EXERCISE 1:
Answer these from the comments on being a noob:
(a) Which figure does the first comment mention pondering future human goodness as he dies?
(b) What feeling does the second comment describe toward a new programming thing the writer suspects shouldn't exist?
(c) Which mind set have noobs not yet fallen into, according to the third comment?
EXERCISE 2:
In the comments on being a noob, why does the third comment say it's a good idea to listen to a noob?
EXERCISE 3:
Extend the comments on being a noob past their final sentence.

Ambling about like a dunce myself, trying to gain some knowledge or skill, and watching professionals do it makes me feel in awe. I am overcome with love for humans reaching for the divine, like Faust pondering future human goodness and joy of participation in human life (as he dies).


I can't say I share the feelings that PG is describing.

I don't really mind being a noob at something I see as useful to learn. The feeling that I get in that case is a drive to find out what is up with that thing. In programming it is not always clear, though, that the new thing is that great or even that it should exist in the first place. This makes me then feel not to great. But it is more of a feeling of irritation at the thing that I suspect of not needing to exist.


If someone has completed a process even only once, they may have some insight that an old timer has missed. It's always a good idea to listen to a "noob". You may learn something. Noobs also may have the best ideas about improving a process. They haven't fallen into the "we've always done it that way" mind set as of yet.


I think this speaks to that time-old trade-off between expertise and generality. I can only speak for myself when I say that empirically expertise seems to pay off in job prospects, exercise, and love. Perhaps my risk heuristic function needs adjusting to focus on exploration?

Element and text position data:
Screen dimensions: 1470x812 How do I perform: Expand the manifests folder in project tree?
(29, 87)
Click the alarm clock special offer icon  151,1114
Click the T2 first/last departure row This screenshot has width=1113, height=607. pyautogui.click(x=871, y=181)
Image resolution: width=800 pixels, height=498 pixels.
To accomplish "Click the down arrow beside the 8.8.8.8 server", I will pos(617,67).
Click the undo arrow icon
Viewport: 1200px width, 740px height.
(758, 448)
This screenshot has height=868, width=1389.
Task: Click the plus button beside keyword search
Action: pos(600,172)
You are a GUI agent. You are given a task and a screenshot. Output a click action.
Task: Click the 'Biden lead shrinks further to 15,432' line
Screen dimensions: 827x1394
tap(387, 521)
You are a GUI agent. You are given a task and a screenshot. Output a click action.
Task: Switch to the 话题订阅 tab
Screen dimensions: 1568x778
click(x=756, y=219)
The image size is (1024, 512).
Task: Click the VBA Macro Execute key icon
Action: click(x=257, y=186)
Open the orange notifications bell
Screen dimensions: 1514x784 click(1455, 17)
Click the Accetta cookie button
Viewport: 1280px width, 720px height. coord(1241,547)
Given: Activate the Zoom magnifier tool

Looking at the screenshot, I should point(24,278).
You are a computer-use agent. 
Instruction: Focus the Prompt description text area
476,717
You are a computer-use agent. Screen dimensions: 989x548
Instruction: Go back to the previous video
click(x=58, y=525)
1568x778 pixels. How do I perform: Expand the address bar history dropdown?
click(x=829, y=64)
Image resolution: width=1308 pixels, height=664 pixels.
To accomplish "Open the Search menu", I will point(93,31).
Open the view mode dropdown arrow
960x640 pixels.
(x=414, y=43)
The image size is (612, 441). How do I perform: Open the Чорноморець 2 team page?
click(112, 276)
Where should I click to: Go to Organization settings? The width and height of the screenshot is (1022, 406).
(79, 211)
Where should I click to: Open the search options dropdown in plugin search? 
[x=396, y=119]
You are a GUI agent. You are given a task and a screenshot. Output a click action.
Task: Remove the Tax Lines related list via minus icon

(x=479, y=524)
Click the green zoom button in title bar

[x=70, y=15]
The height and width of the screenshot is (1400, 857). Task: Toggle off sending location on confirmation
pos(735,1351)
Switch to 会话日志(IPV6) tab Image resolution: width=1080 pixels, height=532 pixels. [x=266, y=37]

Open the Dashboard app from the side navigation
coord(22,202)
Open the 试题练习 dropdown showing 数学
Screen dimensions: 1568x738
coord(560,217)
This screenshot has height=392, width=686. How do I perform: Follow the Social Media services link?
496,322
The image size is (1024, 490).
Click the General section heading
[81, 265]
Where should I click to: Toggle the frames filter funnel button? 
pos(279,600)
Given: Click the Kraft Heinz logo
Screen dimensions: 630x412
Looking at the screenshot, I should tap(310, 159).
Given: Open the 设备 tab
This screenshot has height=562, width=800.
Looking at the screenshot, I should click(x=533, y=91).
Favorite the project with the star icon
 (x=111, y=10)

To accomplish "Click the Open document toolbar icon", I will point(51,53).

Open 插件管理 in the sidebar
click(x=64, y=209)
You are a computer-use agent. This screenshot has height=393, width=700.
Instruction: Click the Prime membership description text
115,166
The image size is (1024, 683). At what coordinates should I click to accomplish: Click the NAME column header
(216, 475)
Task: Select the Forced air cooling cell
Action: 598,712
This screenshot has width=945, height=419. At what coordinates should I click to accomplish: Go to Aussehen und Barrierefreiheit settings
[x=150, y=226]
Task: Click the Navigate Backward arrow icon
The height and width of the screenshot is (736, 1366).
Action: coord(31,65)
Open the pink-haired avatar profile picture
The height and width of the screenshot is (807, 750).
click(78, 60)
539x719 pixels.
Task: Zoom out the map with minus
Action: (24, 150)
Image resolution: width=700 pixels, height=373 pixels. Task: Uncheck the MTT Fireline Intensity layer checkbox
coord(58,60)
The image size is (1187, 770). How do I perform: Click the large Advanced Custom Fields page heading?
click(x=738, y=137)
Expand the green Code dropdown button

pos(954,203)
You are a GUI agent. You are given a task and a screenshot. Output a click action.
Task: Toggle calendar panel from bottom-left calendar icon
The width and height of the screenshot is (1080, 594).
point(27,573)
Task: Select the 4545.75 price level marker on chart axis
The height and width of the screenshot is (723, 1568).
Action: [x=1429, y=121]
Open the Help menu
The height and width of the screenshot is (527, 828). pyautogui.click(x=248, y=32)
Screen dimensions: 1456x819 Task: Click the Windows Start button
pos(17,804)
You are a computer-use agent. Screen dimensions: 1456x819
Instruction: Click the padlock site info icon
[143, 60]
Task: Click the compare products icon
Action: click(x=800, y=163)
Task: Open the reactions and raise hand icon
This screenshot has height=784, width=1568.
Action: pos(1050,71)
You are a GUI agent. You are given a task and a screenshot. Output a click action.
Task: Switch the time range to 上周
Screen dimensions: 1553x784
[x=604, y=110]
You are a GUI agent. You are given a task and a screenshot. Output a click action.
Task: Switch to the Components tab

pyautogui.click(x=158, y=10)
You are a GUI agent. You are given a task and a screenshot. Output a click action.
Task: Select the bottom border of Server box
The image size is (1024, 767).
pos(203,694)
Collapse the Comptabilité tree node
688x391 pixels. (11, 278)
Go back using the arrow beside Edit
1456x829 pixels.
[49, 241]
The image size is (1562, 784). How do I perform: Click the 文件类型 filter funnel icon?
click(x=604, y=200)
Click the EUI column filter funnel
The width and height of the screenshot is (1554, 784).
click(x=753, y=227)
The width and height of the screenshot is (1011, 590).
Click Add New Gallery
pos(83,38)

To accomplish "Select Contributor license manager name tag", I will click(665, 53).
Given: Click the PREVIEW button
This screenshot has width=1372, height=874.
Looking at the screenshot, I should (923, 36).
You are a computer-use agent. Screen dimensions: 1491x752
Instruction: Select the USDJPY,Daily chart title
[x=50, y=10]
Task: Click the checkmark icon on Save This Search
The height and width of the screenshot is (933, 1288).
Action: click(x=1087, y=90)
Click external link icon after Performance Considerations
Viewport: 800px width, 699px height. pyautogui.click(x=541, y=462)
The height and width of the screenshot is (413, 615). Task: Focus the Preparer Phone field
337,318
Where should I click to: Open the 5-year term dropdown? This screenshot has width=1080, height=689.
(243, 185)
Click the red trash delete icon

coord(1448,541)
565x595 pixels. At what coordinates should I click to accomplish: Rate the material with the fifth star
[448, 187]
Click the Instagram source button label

EXERCISE ANSWER 1:
(a) Faust
(b) Irritation
(c) The "we've always done it that way" mind set

EXERCISE ANSWER 2:
Someone who has completed a process even once may have insight that an old timer has missed. Noobs also haven't fallen into the "we've always done it that way" mind set yet, so they may have the best ideas about improving a process.

EXERCISE ANSWER 3:
My career, mostly as a sysadmin, has been defined by shallow and wide knowledge.

One thing I've noticed, as I've progressed into a team lead position is that the shallow/wide is very difficult for the people who aren't as experienced as me. So my initial "just do it the way I did it!" was very, very wrong. I'm changing that attitude in myself to target folks as subject matter experts (sorry for corporate-speak!)

This is relevant because it's actually difficult to try to learn 20+ years of wide/shallow stuff in 6 months. Who'd have thunk it? But people still try to chase that extra knowledge, thinking they have to somehow achieve parity with those much smarter or further along in their careers. (I don't consider myself much smarter, I'm a bear of very little brain)

As they progress in their careers and experience, then the wide/shallow can be introduced.


I don't relate to this at all. Yes, I find being a 'noob' unpleasant, but for me it's not about something tugging at me to figure it out, at least not for intrinsic reasons, but because of some sort of inferiority complex. I don't like that the people around me know more than I do.

And the idea that "the more of a noob you are locally, the less a noob you are globally" just feels like faulty logic. Any and all combinations of noob-ness are possible, and pretty likely, IMO. And regardless, this sort of statement just seems like advocating for being a jack of all trades, master of none. There's value in that to some people, but going deep on a subject or place also has value that shouldn't be minimized.


Heh. This guy (looks around sheepishly) almost nailed it...

For me the feeling of being a n00b is exciting and scary, but one I sort of constantly run towards because it's the one reliable indicator that I am growing. Further, the more knowledge I acquire only emphasizes how little I know sort of making this my steady state in life. I dig it, it's a reason to get up in the morning.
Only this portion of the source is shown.